* **What you should do**
Starting from the line that contains "Bill O'Reilly (778, 698)", reproduce each line exactly through the end of the material, and include no other lines.
---+---
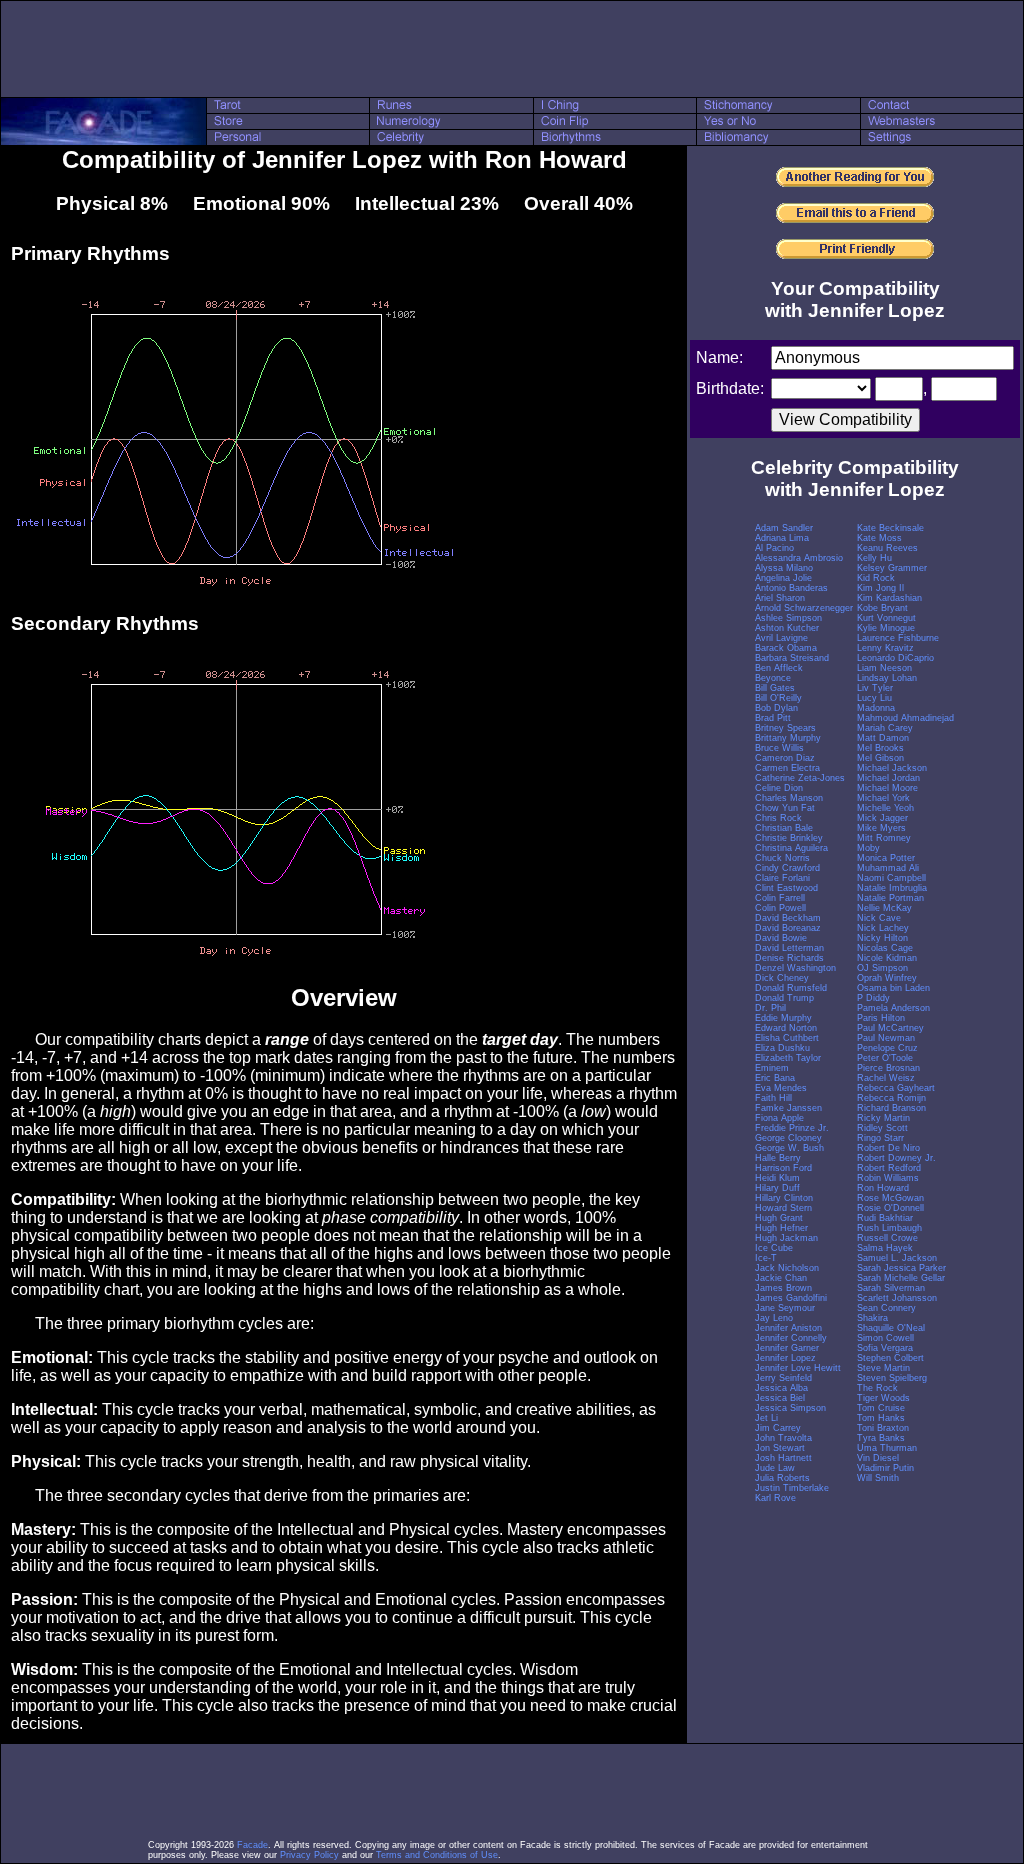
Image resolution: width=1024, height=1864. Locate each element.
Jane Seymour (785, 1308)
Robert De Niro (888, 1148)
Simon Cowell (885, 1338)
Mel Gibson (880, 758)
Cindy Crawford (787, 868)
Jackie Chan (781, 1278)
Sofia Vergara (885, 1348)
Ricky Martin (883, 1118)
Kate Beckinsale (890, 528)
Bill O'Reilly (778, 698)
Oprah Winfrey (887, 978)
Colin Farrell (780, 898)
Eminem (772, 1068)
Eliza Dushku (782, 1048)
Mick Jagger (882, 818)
---+---
* **Answer to the problem**
Bill O'Reilly (778, 698)
Oprah Winfrey (887, 978)
Colin Farrell (780, 898)
Eminem (772, 1068)
Eliza Dushku (782, 1048)
Mick Jagger (882, 818)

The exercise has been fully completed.